But that's exactly what more than two dozen ninth-graders from Burke County did this week at the Electric Energy Career and Leadership Academy, spending their mornings with hard hats, turbines and nuclear reactors.

"It's been pretty cool," student Heather Wells said.

The program, which featured a trip to the Alvin W. Vogtle Electric Generating Plant, was an opportunity for program sponsor Southern Co. to educate students on nuclear technology and encourage them to consider jobs at Plant Vogtle.

"A lot of our employees are reaching retirement age in the next 10 years," said Ellie Daniel, a spokesman for Southern Nuclear Operating Co., the Southern Co. subsidiary that operates Plant Vogtle.

Mr.
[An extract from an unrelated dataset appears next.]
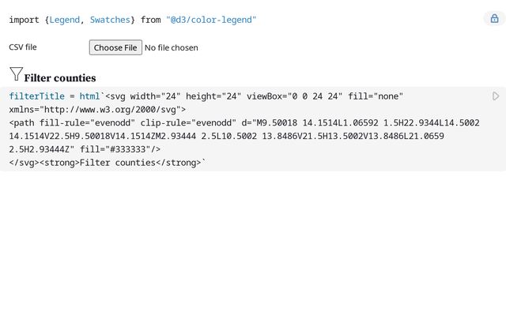Click the html template tag in code

(89, 96)
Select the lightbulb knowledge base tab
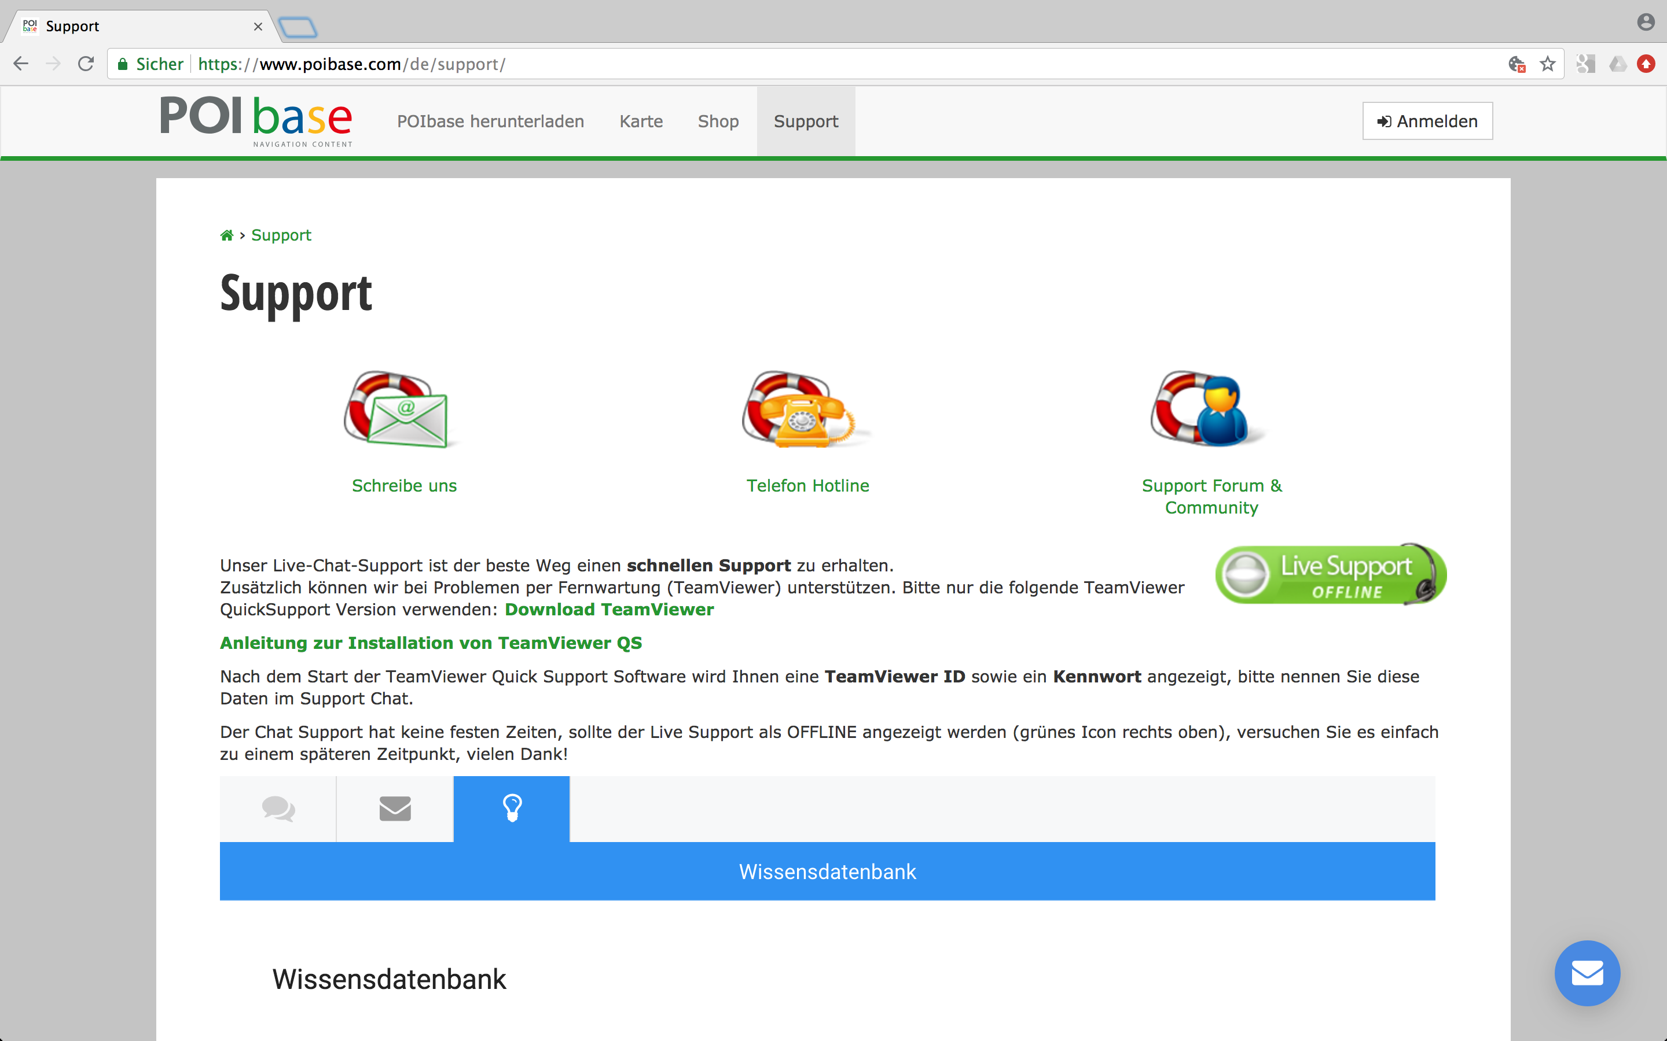 click(512, 809)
Daniel said the average age of workers at the plant is 52, so they hope to "pique interest" among students.

The program is the first of its kind for Southern Nuclear, which hopes to expand the program to Southern Co.'s other nuclear plants.
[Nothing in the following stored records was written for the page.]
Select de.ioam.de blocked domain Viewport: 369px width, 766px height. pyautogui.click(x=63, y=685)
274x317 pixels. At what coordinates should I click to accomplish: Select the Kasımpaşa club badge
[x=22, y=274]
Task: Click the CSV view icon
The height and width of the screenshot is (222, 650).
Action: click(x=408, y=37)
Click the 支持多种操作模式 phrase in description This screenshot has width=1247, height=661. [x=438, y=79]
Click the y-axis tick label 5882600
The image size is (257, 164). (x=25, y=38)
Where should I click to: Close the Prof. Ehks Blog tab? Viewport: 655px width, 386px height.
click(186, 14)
The program also was sponsored by Southern Co.'s Georgia Power, the Burke County School Board, Augusta Technical College in Waynesboro and the International Brotherhood of Electrical Workers Local 84.

Selected by their teachers and principles to participate, students spent some days in a classroom at Augusta Tech, hearing electricians, engineers and others at the plant talk about their jobs.

Students, who researched and presented their own projects, also heard and discussed topics ranging from the inner workings of the plant to ethics and safety.

On Friday, students got a tour of the plant and spent time in a control room simulator, where operational training instructor Perry Tucker simulated a pipe break as alarms flashed and sirens wailed.

"Think of this as the best video game system in the state of Georgia," he said jokingly.

Although some students weren't sure a career in nuclear technology is for them, others, including Stephanie Farmer, were at least interested in the prospect.

Though she would like to become a writer, Stephanie said she realized the plant has a large variety of jobs to offer, even ones that involve writing.

"I think this has been very beneficial for us - in the future and for us now," she said. "We've learned a lot this week, and that was worth every ounce of sleep I lost."

Reach Laura Youngs at (706) 823-3227 or laura.youngs@augustachronicle.com.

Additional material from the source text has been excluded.